- _Exercise directions_: Pull out each line of the material below that contains the word "dimensions". Copy those lines and nothing else.

Word and item position data:
---------------

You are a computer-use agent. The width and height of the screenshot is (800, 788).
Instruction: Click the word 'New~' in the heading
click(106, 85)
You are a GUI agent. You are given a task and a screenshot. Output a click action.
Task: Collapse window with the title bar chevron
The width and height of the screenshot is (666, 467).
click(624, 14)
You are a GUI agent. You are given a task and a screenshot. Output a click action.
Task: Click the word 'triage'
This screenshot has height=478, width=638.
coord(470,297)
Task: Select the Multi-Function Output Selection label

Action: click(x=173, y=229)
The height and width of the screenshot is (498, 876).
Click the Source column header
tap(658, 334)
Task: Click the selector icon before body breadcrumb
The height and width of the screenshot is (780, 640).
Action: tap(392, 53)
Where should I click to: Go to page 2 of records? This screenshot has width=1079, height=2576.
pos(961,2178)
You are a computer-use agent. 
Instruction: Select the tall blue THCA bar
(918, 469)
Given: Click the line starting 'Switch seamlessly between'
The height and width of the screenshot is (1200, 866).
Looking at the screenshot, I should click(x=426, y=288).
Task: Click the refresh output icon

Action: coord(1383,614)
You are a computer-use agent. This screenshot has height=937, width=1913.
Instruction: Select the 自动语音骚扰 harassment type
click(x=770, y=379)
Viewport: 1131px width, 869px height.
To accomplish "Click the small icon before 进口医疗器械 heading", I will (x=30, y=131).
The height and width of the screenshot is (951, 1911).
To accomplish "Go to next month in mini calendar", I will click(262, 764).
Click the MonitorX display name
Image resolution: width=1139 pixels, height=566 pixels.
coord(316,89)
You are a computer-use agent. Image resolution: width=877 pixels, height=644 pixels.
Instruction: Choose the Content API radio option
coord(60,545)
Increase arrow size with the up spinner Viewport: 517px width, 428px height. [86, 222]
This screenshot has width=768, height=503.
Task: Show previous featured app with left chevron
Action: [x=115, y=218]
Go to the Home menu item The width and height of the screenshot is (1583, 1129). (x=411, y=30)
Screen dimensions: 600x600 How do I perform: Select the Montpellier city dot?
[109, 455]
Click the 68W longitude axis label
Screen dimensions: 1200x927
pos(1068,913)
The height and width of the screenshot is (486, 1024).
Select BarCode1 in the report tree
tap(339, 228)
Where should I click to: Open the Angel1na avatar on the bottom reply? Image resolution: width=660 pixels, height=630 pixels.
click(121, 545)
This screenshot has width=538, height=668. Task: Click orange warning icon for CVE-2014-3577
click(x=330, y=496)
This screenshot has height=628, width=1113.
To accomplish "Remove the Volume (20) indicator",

---------------

- _Written response_:
Screen dimensions: 600x600 How do I perform: Select the Montpellier city dot?
Screen dimensions: 1200x927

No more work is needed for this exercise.